Trump 1.0: Optimistic for premier health care
Let’s take a deep breath. RFK does not determine what the Federal Drug Administration (FDA), which traditionally operates alone, regardless of politics, does. In addition, we have sure values in the sector like UnitedHealth Group (UNH) And Abbott Laboratories (ABT) who are likely to ride merrily as they did during Trump’s first term. UNH and ABT cruised at 135% and 199%. Their business was good then, and it remains so today!
UNH/ABT Total Returns
Trump 1.0: The energy bear market was underway
And energy? Crude oil rebounded last Friday following the latest round of US sanctions against Russia. Is the reduction in supply coupled with a strong economy bullish for energy, or will Trump’s mantra of “drill baby, drill” end up limiting prices? I’ve heard attentive readers worry that Trump “drilled so much in his first term that he was full of oil.”
It’s true that energy prices trended downward during the four Trump years, but the oil bear market began in 2014…two years before 1.0 – sparked by the US shale oil supply boom that began years before. So by the time of Trump’s inauguration in 2017, these trends were already in motion. So I wouldn’t draw many conclusions from these two ugly charts, which feature two of our favorite dividend producers in the energy sector, EOG Resources (EOG) And EQT Corp (EQT):
EOG/EQT Total Returns
We must treat government contractors on a case-by-case basis. The new Department of Government Effectiveness (DOGE), led by Elon Musk and Vivek Ramaswamy, is seeking to eliminate $500 billion in spending. This is a potential headwind for federally powered gravy trains.
We may also see “peace dividends.” Trump could strike a deal with Russia to end the war in Ukraine or with China to ease tensions in the Pacific. Given these headwinds, entrepreneurs are now in general in “stay away” territory.
An exception I make concerns General Dynamics (GD)which is a backdoor play on AI automation at the federal government level. GD stagnated during Trump 1.0, but we have higher expectations this time around given the AI angle.

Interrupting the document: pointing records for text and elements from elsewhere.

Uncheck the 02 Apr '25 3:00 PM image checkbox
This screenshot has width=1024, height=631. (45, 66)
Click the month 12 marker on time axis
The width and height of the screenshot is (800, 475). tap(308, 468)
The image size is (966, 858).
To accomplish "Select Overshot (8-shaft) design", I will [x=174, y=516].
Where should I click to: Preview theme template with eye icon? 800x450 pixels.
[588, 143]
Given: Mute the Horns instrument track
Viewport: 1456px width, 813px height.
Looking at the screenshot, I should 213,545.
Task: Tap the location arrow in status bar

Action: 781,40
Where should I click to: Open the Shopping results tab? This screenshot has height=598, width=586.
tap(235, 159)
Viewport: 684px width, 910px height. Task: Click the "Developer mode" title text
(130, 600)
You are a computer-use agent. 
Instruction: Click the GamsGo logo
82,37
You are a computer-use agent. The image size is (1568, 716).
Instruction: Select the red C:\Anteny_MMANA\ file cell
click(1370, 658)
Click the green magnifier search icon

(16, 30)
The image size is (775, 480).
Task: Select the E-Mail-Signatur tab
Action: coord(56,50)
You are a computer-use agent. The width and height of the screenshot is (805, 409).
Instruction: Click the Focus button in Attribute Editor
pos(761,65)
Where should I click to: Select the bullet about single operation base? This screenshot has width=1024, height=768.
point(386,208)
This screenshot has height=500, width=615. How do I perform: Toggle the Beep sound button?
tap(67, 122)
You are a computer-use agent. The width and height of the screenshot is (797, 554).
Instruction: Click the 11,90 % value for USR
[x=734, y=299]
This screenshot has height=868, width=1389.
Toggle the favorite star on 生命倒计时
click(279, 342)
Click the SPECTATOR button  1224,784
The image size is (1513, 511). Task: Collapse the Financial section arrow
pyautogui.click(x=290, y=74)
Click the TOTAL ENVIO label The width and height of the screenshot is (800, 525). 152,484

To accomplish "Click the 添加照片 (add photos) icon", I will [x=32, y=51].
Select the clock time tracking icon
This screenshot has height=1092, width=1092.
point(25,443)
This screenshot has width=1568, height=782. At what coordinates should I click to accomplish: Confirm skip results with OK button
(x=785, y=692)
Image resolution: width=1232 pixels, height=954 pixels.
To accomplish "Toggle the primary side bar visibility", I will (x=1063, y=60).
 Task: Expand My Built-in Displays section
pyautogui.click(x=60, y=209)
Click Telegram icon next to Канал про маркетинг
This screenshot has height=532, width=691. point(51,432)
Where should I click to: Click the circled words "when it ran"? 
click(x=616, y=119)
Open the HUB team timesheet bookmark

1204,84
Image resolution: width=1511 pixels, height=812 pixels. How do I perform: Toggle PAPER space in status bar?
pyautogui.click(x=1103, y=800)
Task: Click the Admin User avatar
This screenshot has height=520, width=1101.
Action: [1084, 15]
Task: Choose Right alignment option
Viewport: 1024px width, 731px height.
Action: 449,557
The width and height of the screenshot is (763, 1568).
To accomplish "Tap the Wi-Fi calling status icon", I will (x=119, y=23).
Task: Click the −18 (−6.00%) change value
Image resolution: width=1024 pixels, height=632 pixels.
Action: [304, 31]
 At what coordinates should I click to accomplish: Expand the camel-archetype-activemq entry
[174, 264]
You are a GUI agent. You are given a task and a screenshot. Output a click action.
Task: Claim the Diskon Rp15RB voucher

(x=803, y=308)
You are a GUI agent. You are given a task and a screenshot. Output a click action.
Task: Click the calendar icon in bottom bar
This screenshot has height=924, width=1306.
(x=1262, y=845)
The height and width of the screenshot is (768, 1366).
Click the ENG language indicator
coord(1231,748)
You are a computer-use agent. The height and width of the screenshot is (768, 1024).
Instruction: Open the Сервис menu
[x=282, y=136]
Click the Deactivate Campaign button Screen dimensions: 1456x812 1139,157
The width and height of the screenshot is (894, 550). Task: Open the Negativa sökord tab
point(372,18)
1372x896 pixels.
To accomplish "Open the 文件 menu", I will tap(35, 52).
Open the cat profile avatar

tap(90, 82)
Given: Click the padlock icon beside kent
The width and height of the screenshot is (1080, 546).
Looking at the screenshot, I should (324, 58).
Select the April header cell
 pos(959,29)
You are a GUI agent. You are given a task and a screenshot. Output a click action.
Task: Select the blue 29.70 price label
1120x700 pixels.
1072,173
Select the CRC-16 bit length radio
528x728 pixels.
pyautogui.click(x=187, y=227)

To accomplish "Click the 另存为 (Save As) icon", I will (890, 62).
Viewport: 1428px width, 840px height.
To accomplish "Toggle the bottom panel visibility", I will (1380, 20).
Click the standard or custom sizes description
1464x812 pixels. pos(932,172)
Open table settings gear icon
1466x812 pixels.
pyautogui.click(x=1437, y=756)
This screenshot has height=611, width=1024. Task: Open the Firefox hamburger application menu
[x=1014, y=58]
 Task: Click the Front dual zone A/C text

AI plays a central role in General Dynamic’s IT strategy. It deployed a Luna AI system that uses machine learning to learn from large amounts of data. Luna is specifically designed for government and defense applications. The “Luna lift” is evident in GD’s new orders and total order backlog.
Brett Owens is chief investment strategist for Contrarian perspectives. For more great income ideas, get your free copy of his latest special report: Your early retirement portfolio: huge dividends, every month, forever.